## EXCERPT:
Tail your server logs with a web UI

Sometimes, well, often, I like to monitor my application logs, without ssh’ing into the server. Usually on the go!

Although there are many “industry standard” logging solutions out there, most times, they’re not easiest to roll out and or maintain, and typically aren’t even resource-friendly.

I was recently introduced to Logdy. I got it. I tried it. And here’s how to get going with a UI interface for your logs tailing in no time, and will even throw in a system service so as to keep it running after system restart.

Logdy

Head over to the official docs for all the different ways you can possibly massage Logdy, or their website to learn about the tool in general.

In my case, I got up and running quickest using the steps I outline below.

$ curl https://logdy.dev/install.sh | sudo sh

Then, I follow all the logs I want to load. These can be all logs from different applications i.e gunicorn, nginx, pm2, rails, etc

Let’s say I want to tail my nginx and gunicorn logs

$ logdy follow /path/to/gunicorn.log /path/to/nginx.log --port 8080 --ui-ip 0.0.0.0 --ui-pass mypassword
....

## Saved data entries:
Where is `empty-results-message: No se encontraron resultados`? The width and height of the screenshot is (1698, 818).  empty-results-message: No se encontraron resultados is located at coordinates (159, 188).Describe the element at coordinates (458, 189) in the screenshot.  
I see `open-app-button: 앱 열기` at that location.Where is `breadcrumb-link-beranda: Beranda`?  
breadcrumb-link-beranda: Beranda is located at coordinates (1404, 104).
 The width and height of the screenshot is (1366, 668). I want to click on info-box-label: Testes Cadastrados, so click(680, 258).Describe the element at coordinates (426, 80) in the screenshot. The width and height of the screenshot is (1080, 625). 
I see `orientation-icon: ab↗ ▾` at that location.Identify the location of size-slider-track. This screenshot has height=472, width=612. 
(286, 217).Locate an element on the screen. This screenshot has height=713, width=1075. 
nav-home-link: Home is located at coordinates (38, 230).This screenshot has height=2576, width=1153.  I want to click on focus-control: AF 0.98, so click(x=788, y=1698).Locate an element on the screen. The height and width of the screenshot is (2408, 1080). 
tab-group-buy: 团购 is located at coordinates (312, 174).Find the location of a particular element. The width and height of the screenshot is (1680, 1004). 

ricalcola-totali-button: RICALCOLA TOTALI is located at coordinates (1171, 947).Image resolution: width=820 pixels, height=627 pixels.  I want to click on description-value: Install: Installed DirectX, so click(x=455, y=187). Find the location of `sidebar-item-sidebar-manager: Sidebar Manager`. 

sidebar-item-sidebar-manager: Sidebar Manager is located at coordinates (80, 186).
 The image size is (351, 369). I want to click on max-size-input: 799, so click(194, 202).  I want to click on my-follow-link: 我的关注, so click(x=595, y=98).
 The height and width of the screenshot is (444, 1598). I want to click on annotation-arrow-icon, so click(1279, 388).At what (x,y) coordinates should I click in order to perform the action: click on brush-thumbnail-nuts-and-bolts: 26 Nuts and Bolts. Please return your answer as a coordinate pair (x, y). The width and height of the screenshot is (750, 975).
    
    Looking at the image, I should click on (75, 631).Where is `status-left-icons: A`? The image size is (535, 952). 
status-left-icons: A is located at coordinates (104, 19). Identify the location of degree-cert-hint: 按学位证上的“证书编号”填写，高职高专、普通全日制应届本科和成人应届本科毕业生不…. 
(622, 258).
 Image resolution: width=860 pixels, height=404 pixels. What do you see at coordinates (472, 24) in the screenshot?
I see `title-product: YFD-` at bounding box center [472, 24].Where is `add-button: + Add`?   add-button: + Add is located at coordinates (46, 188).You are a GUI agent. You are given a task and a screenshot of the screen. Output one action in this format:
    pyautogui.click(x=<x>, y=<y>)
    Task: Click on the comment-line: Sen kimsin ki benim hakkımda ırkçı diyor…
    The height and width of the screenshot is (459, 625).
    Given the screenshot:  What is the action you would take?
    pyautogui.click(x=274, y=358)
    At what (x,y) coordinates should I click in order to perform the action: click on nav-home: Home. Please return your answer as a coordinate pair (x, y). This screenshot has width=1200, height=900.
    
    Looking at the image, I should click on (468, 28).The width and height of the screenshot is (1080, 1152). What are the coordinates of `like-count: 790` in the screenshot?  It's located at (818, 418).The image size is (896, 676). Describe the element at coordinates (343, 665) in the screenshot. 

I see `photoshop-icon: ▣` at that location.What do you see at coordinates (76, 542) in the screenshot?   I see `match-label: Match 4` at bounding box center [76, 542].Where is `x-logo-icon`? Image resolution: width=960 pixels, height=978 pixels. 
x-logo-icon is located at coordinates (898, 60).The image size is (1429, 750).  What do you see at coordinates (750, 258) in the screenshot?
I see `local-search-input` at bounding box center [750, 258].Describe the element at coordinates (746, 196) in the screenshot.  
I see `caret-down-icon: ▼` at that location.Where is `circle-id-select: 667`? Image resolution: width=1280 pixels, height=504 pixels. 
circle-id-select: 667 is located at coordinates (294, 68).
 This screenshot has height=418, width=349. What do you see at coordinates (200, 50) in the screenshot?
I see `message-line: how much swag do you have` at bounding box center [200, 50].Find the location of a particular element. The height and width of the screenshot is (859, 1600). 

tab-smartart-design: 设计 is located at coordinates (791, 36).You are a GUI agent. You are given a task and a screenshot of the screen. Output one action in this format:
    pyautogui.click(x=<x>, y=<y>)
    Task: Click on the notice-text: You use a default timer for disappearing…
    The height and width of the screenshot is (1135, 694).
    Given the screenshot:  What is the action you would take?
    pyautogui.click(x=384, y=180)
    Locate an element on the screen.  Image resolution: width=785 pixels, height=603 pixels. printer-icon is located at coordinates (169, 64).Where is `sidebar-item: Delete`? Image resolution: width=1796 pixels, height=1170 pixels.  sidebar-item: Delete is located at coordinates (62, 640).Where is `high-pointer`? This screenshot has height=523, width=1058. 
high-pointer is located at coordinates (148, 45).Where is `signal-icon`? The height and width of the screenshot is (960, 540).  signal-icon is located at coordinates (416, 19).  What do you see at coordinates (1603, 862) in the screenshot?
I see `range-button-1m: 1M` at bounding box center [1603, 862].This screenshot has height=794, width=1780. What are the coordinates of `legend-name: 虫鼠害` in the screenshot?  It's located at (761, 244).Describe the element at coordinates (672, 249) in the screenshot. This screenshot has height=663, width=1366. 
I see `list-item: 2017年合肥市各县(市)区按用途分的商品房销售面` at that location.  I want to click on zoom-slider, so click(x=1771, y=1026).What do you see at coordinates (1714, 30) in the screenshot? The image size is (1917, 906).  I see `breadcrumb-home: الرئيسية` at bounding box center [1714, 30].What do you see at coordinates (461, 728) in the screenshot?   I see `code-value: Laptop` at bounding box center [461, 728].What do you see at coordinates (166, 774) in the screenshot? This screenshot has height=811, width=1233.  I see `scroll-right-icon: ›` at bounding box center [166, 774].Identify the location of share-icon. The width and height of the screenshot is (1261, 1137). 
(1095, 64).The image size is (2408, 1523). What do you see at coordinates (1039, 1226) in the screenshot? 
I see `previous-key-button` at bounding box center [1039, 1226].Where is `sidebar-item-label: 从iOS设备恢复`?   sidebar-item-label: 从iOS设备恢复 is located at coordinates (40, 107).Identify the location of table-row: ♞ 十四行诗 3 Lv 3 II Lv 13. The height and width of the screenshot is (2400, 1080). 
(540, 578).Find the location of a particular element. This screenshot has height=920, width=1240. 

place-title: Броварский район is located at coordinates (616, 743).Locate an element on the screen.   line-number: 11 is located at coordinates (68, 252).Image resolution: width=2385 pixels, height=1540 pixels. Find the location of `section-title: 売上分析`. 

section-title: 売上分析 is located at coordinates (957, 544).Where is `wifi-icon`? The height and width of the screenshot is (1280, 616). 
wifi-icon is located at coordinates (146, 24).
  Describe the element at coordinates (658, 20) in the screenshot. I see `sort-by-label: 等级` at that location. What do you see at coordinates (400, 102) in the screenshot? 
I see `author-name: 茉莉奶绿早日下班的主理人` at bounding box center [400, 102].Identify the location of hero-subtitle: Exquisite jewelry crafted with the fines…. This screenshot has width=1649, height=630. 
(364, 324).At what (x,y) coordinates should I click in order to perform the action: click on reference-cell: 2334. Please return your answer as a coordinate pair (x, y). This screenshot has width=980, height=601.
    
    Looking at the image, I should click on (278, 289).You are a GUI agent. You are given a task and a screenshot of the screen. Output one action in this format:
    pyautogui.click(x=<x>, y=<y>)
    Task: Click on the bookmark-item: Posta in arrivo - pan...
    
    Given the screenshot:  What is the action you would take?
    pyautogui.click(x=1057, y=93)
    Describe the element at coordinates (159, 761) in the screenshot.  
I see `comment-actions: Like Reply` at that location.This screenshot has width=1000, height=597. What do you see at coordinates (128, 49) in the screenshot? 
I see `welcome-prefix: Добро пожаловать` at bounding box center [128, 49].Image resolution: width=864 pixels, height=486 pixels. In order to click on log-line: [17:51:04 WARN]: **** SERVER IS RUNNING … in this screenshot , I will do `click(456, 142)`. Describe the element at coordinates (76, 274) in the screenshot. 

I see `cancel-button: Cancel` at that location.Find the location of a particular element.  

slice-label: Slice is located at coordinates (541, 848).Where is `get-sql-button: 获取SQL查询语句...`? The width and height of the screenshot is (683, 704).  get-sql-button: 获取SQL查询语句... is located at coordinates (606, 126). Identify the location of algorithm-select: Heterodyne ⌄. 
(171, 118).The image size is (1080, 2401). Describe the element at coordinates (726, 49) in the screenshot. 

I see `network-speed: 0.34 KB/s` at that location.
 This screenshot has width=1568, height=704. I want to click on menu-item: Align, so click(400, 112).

## WORK INSTRUCTIONS:
A: From the Logdy post, extract word for word the passage that opens with the words containing "Although there are" and closes with "tool in general.".
B: Answer from the Logdy post:
(i) What command installs Logdy?
(ii) Which two applications' logs does the example tail?
(iii) What port is given in the follow command?

## RESPONSES FOR EACH TASK:
A:
Although there are many “industry standard” logging solutions out there, most times, they’re not easiest to roll out and or maintain, and typically aren’t even resource-friendly.

I was recently introduced to Logdy. I got it. I tried it. And here’s how to get going with a UI interface for your logs tailing in no time, and will even throw in a system service so as to keep it running after system restart.

Logdy

Head over to the official docs for all the different ways you can possibly massage Logdy, or their website to learn about the tool in general.

B:
(i) curl https://logdy.dev/install.sh | sudo sh
(ii) nginx and gunicorn
(iii) 8080